## Task item
Review the material line by line. Identify and copy every line that contains the string "target".

## Data provided
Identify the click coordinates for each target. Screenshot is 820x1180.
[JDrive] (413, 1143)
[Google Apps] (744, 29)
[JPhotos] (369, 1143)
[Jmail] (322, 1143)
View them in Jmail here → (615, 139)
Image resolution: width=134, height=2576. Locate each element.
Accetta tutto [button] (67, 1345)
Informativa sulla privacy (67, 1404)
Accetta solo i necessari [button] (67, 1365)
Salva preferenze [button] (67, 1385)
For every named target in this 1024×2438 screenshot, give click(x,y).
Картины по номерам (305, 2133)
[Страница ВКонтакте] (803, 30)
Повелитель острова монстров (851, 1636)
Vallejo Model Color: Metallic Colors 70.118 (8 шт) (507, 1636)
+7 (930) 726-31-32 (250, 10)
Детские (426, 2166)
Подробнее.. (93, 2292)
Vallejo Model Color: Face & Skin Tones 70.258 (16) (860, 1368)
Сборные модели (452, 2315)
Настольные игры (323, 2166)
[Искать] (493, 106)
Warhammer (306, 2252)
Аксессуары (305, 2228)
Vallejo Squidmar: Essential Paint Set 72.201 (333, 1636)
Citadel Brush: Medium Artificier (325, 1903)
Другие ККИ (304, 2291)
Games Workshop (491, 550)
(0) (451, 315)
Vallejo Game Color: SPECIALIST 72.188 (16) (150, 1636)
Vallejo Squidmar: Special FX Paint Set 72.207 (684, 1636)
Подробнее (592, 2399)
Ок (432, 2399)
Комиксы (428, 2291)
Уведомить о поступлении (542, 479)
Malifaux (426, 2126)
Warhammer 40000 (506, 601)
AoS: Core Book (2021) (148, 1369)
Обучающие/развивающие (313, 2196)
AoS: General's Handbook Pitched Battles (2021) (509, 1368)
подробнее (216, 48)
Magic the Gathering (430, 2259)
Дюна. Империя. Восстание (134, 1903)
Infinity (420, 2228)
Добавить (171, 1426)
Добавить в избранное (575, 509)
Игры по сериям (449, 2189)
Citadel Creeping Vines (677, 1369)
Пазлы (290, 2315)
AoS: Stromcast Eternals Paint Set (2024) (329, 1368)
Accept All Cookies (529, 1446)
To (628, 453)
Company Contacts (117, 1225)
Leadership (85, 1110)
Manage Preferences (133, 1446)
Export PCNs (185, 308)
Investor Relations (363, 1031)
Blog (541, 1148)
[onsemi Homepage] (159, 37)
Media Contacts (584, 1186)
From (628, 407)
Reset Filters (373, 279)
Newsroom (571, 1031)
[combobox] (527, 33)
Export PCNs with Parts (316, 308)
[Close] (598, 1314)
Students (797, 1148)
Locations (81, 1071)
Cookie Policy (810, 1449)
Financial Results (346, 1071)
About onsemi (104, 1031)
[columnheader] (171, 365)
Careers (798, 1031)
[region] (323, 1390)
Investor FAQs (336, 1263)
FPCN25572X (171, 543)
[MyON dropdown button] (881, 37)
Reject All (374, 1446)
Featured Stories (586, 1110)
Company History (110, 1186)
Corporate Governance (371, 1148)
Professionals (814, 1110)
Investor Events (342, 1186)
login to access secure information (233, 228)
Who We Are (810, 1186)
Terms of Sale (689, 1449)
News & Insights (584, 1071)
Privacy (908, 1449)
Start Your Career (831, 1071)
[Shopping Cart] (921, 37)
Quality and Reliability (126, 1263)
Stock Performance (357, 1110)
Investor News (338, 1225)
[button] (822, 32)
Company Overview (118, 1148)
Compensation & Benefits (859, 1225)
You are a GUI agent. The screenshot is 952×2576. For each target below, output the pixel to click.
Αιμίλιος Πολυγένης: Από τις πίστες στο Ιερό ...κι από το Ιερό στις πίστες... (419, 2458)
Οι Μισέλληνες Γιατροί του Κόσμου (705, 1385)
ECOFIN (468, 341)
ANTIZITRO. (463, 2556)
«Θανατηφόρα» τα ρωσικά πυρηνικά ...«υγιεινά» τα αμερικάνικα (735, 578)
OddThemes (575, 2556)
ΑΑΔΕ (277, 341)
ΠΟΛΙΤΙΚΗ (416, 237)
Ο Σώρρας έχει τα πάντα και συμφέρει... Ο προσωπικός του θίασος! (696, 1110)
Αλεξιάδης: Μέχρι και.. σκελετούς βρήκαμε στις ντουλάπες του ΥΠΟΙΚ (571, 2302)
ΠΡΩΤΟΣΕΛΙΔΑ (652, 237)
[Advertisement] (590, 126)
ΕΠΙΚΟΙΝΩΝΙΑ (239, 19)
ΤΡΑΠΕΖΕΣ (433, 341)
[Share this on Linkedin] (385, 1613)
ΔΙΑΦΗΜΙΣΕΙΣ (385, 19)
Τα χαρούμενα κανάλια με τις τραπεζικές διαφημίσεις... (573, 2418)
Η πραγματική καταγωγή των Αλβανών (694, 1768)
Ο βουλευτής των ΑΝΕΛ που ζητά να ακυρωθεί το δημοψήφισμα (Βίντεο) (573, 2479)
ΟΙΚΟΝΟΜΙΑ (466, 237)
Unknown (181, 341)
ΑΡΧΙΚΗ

## Result for this task
Identify the click coordinates for each target. Screenshot is 820x1180.
For every named target in this 1024×2438 screenshot, give click(x,y).
You are a GUI agent. The screenshot is 952×2576. For each target below, output the pixel to click.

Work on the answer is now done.